* Task goal *
Rewrite the stretch from "SLAs refer to" through "days or more." in the passage on SLAs in data contracts below, putting "timeliness" wherever "freshness" appears.

* Document passage *
This type of constraint, a referential integrity constraint, ensures that the relationship between entities is accurately maintained.
Service Level Agreements (SLAs) in Data Contracts
SLAs are an extra level of data quality checks that can be implemented using data contracts.
SLAs refer to data freshness.
Since data models are regularly updated with new data, SLAs may include checks for the latest time by which new data is expected to be available or the maximum allowable delay. For instance, in dbt, it can be achieved using freshness tests:
- name: orders
enabled: true
description: A source table declaration
tests:
- dbt_utils.recency: # https://github.com/dbt-labs/dbt-utils#recency-source
tags: ['freshness']
datepart: day
field: timestamp
interval: 1
Suppose we want to generate a report on yesterday's facts; to do that, we want to ensure the data exists. Indeed, it would be odd not to see the new orders for a few days or more.
In the example below, we can test our dataset for unexpected order delays using the test config in dbt. This allows you to select and reference the test using that specific name.

* Dataset content *
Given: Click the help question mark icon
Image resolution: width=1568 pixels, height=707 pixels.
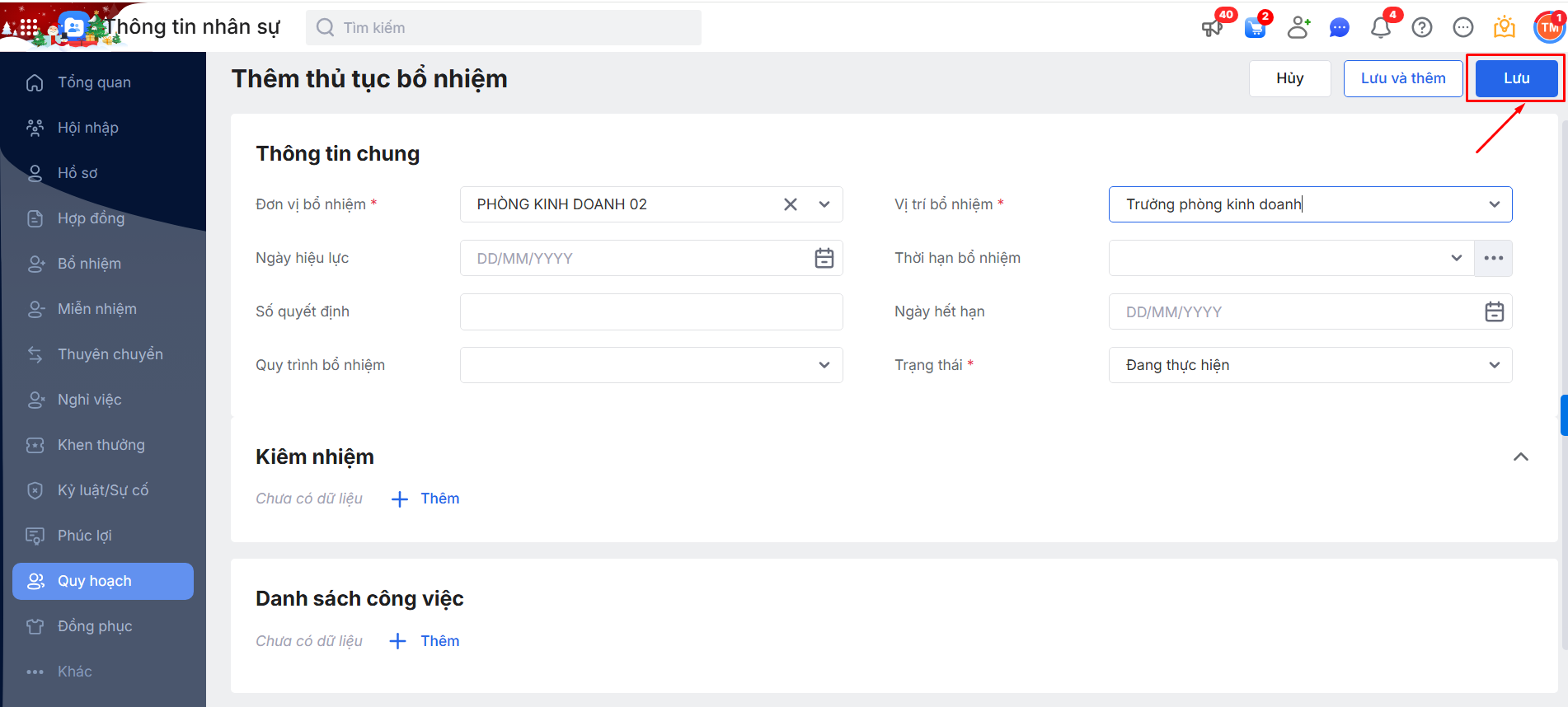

* Complete output *
SLAs refer to data timeliness.
Since data models are regularly updated with new data, SLAs may include checks for the latest time by which new data is expected to be available or the maximum allowable delay. For instance, in dbt, it can be achieved using timeliness tests:
- name: orders
enabled: true
description: A source table declaration
tests:
- dbt_utils.recency: # https://github.com/dbt-labs/dbt-utils#recency-source
tags: ['timeliness']
datepart: day
field: timestamp
interval: 1
Suppose we want to generate a report on yesterday's facts; to do that, we want to ensure the data exists. Indeed, it would be odd not to see the new orders for a few days or more.